> [Work order] In the passage on Centocor below, rewrite the part between "Centocor’s partnership with" and "and cancer 102.", inclusive, changing every "Eli Lilly" to "Lilly".

> [Exercise passage]
Centocor Becomes Profitable

Despite the setback with Centoxin, by early 1993, Centocor was financially turning a corner. Its cash burn rate had fallen from $50 to $30 million between the first and last quarter of 1992. Part of this had been achieved through layoffs, but it had also been helped by the reversion back to collaboration.95 Good results were also beginning to be reported for other products in Centocor’s pipeline.

Some of the most cheering news was the positive data Centocor’s clinical team was getting from the cardiovascular drug ReoPro. Licensed from the State University of New York, Stony Brook, in 1986, much of the early development and testing of ReoPro had been undertaken by Centocor with funds raised from a R&D-limited partnership set up in 1987.96 By 1992 when Centocor signed its alliance with Eli Lilly, ReoPro was in Phase III clinical trials and Centocor had plans to file for FDA and European regulatory approval the following year 97.

In early 1993 when the first results from the drug’s trial emerged positive, it was clear Centocor not only possessed a marketable drug, but its future was now secure.98 Submitted for approval in 1993, ReoPro took just 10 months to be approved by the European regulatory authorities and 12 months by the FDA. These approvals came through in December 1994. ReoPro’s approval marked a key milestone for Centocor and placed mAbs firmly on the therapeutic map, showing for the first time they could be used for acute conditions. The drug was the second mAb to win approval as a therapeutic, the first having been approved in 1986 by Johnson & Johnson’s Orthoclone OKT3 (used to prevent kidney transplant rejections).99 The first therapeutic product ever to receive simultaneous the United States and European approval, ReoPro was the only new biotechnology product sanctioned in 1994. In December 1995 the drug’s marketing potential was further boosted when clinical trials showed it was effective for unstable angina, broadening its potential market to more than 1 million patients 100.

Centocor’s partnership with Eli Lilly was crucial to the development of ReoPro. While Centocor had undertaken and internally financed much of its early development and clinical trials, the alliance provided the time to do further necessary work 101. Under the alliance agreement, Eli Lilly exercised its right to market the drug in the United States and most of Western Europe. ReoPro rapidly became a success, with worldwide sales of $23 million in its first year, 1995. By 1999 worldwide sales had increased to $447.3 million. Four years later, the drug was being investigated for noncardiac indications, including sickle-cell anemia and cancer 102.

Following ReoPro’s success, Centocor’s team soon had another major breakthrough with a drug called Remicade. The drug, based on an antibody called cA2, originated from a collaborative R&D agreement established in January 1984 between Centocor and the laboratory of Jan Vilcek, a scientist based at the New York University School of Medicine.103 Initially, Centocor’s researchers investigated cA2 in-house alongside Centoxin to combat sepsis, but clinical studies showed it more promising for treating autoimmune disorders. In 1998 Centocor won FDA approval for Remicade, to treat Crohn’s disease. A year later, Remicade was approved for rheumatoid arthritis. By 2007 the drug had received approval in 88 countries for 15 inflammatory disease indications and was being used to treat over 1 million patients worldwide, commanding 23% of the arthritis drug market. In 2006 Remicade generated the US $3.77 billion in worldwide sales. It would rise to $8 billion in 2010, making it the third medicine in history to top $8 billion in annual sales, and the best-selling biological medicine in the world for that year [4]. The approval of Remicade marked a significant point in the development of mAbs as therapeutics, showing for the first time that mAbs could be deployed for chronic conditions.

> [Material provided]
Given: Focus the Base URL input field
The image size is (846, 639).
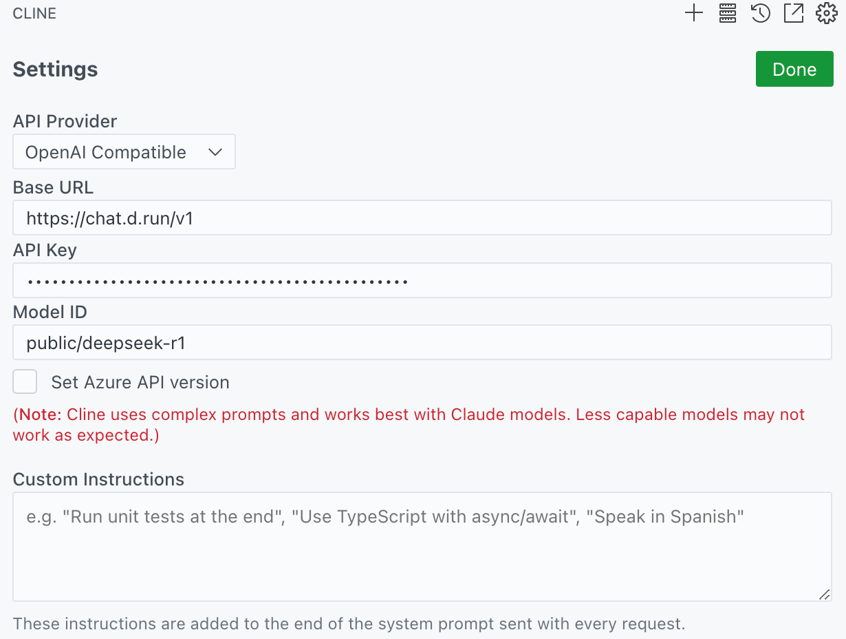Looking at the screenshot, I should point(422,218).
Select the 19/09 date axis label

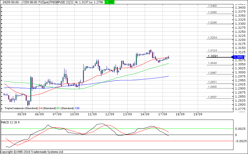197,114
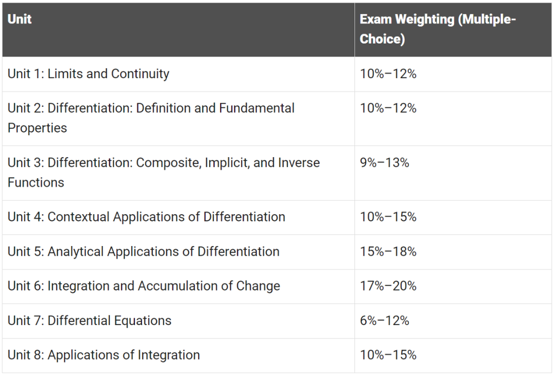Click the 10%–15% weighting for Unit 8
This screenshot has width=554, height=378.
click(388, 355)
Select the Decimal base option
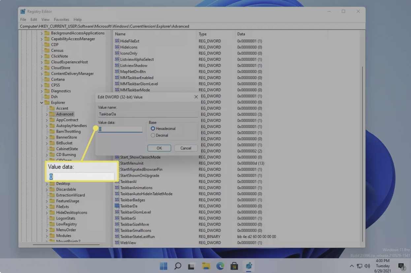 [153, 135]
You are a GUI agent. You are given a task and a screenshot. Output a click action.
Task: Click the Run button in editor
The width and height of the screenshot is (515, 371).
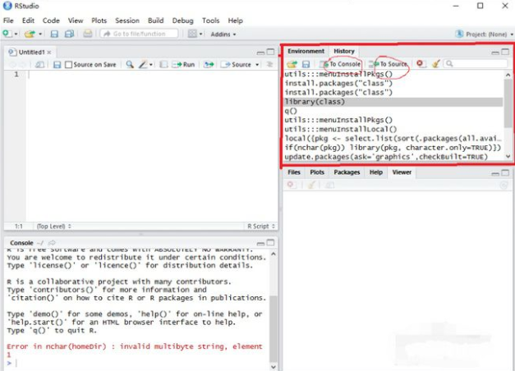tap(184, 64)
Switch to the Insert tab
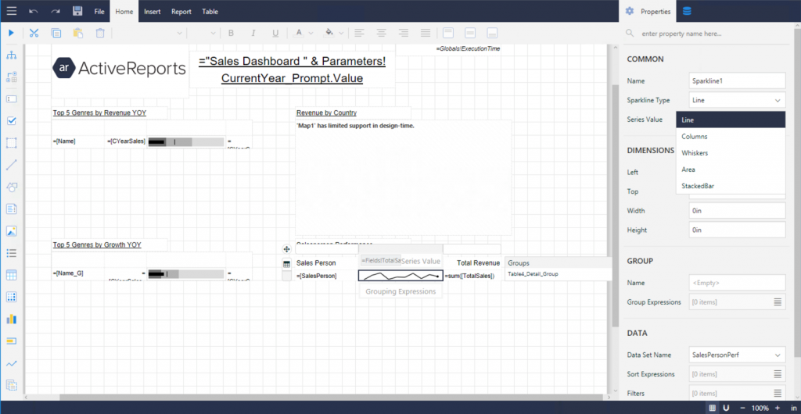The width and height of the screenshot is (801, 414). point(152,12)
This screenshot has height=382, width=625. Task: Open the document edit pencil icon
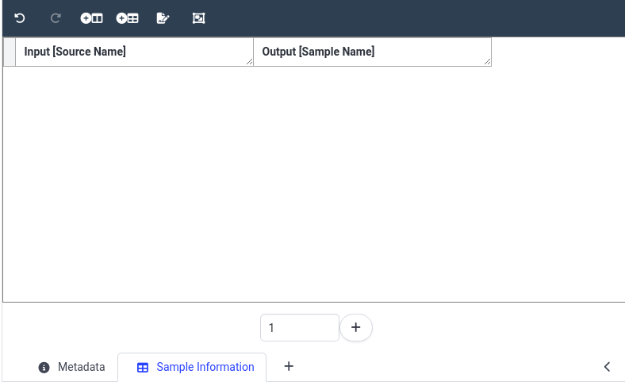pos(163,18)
---
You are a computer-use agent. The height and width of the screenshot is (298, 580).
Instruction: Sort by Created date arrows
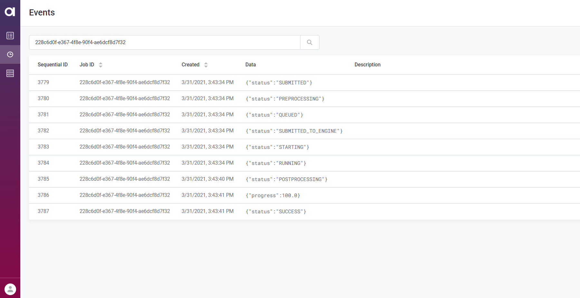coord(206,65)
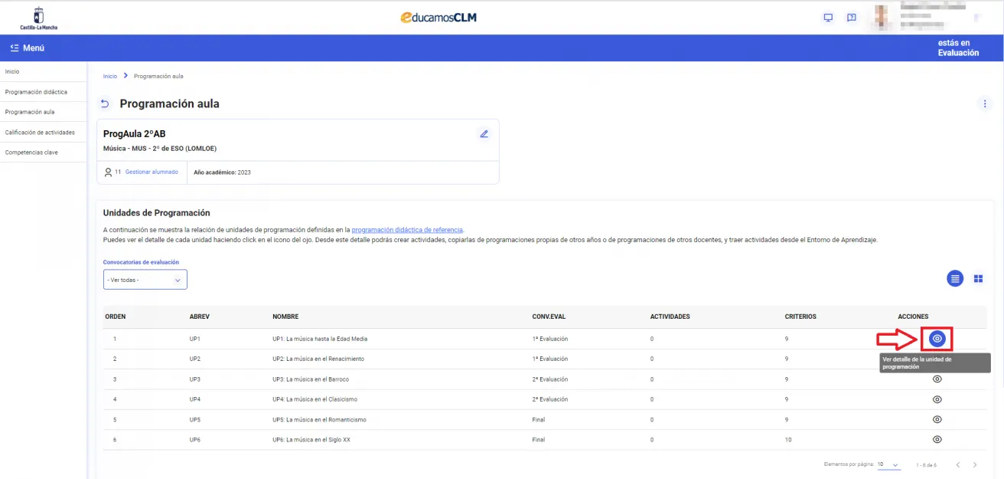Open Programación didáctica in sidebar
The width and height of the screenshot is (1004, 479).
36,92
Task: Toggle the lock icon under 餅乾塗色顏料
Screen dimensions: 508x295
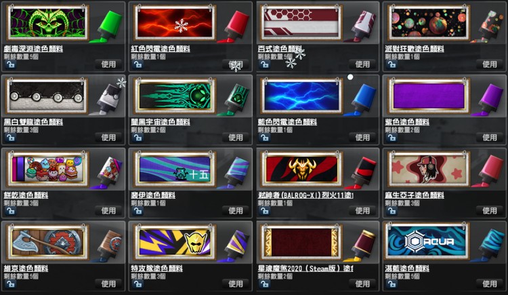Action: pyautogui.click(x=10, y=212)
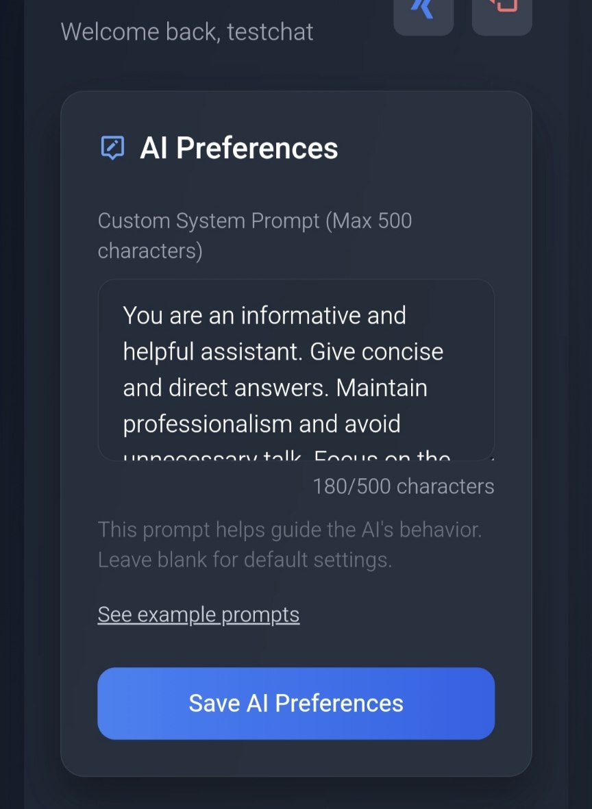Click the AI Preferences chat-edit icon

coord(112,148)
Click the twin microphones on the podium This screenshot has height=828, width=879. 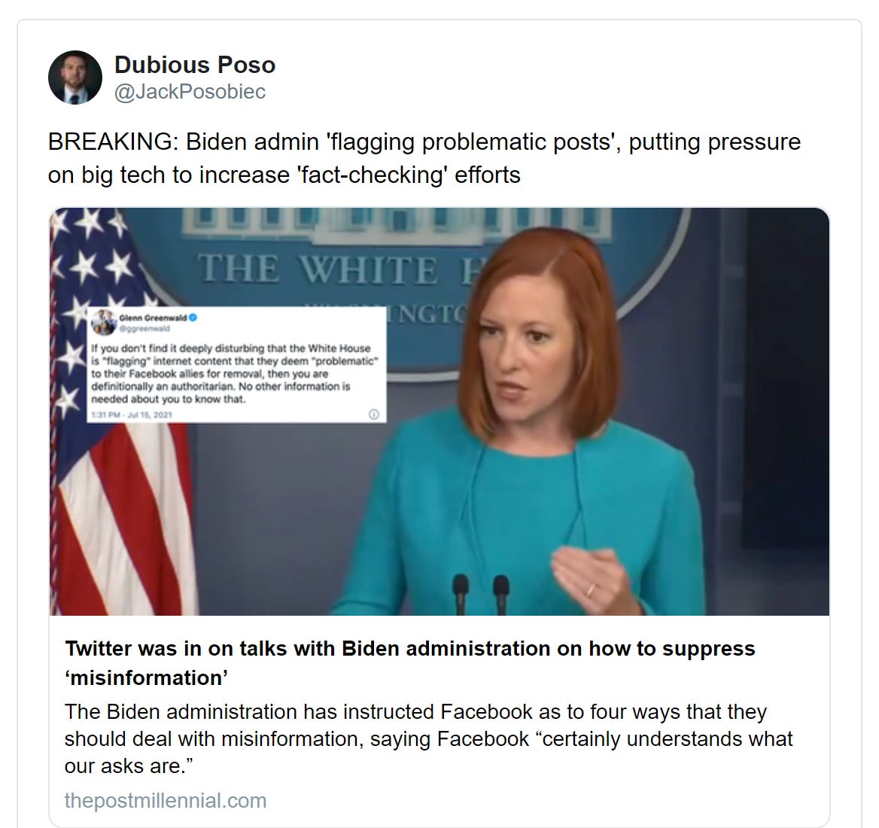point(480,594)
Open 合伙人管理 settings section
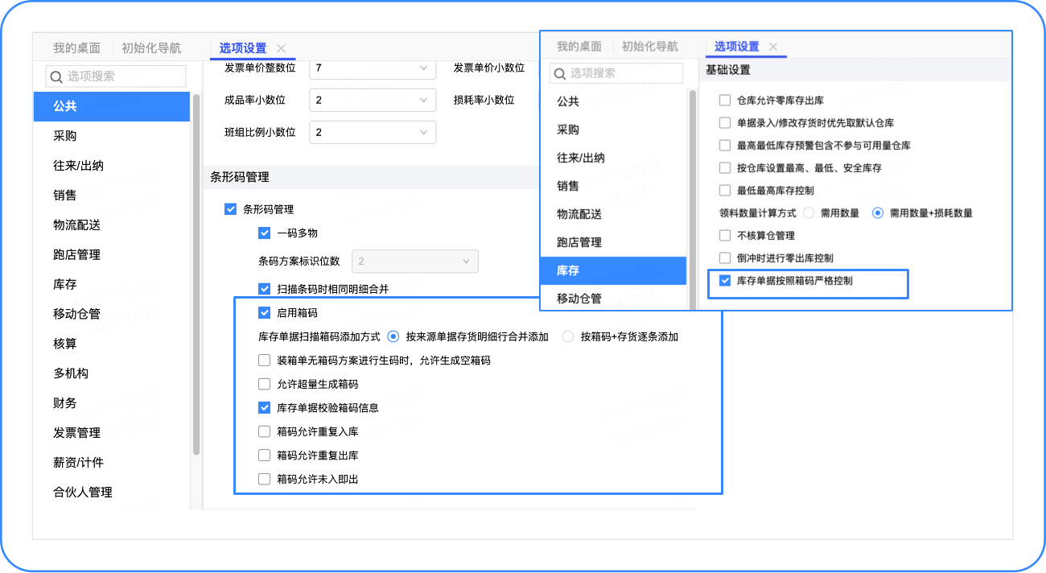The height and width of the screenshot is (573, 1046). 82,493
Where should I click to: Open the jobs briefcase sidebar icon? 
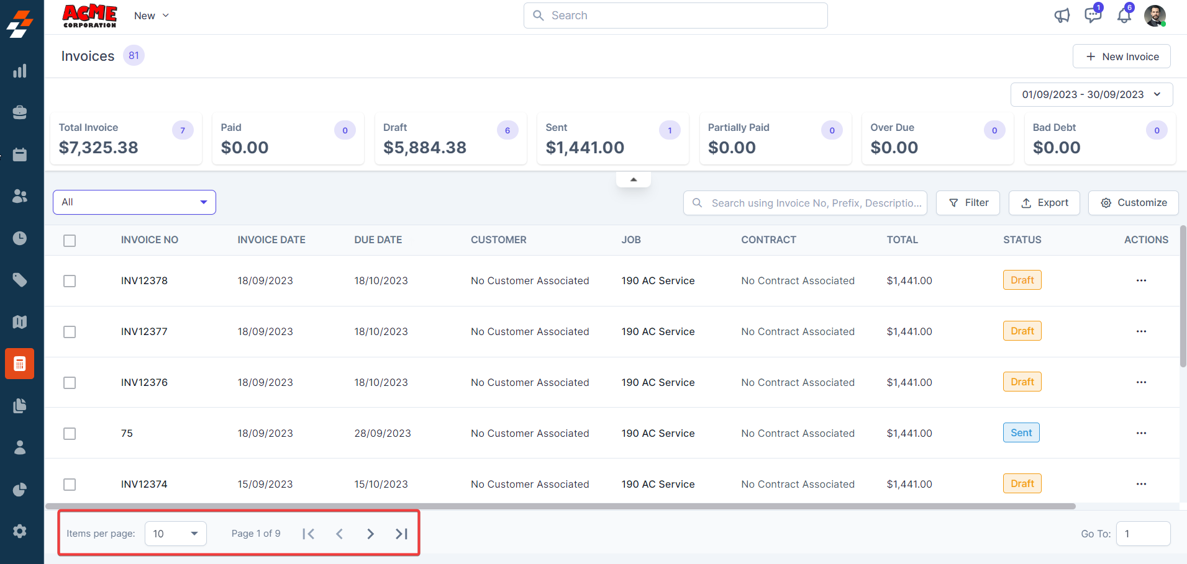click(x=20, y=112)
--
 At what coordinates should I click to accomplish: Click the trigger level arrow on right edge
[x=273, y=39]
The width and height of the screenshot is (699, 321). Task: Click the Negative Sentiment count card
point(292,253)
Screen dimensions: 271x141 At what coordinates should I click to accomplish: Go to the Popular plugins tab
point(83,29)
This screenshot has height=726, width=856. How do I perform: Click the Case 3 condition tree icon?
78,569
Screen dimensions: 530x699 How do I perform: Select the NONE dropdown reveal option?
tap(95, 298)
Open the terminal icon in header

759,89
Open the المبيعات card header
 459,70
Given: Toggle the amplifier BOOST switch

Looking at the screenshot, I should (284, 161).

> [Your solution]
Centocor’s partnership with Lilly was crucial to the development of ReoPro. While Centocor had undertaken and internally financed much of its early development and clinical trials, the alliance provided the time to do further necessary work 101. Under the alliance agreement, Lilly exercised its right to market the drug in the United States and most of Western Europe. ReoPro rapidly became a success, with worldwide sales of $23 million in its first year, 1995. By 1999 worldwide sales had increased to $447.3 million. Four years later, the drug was being investigated for noncardiac indications, including sickle-cell anemia and cancer 102.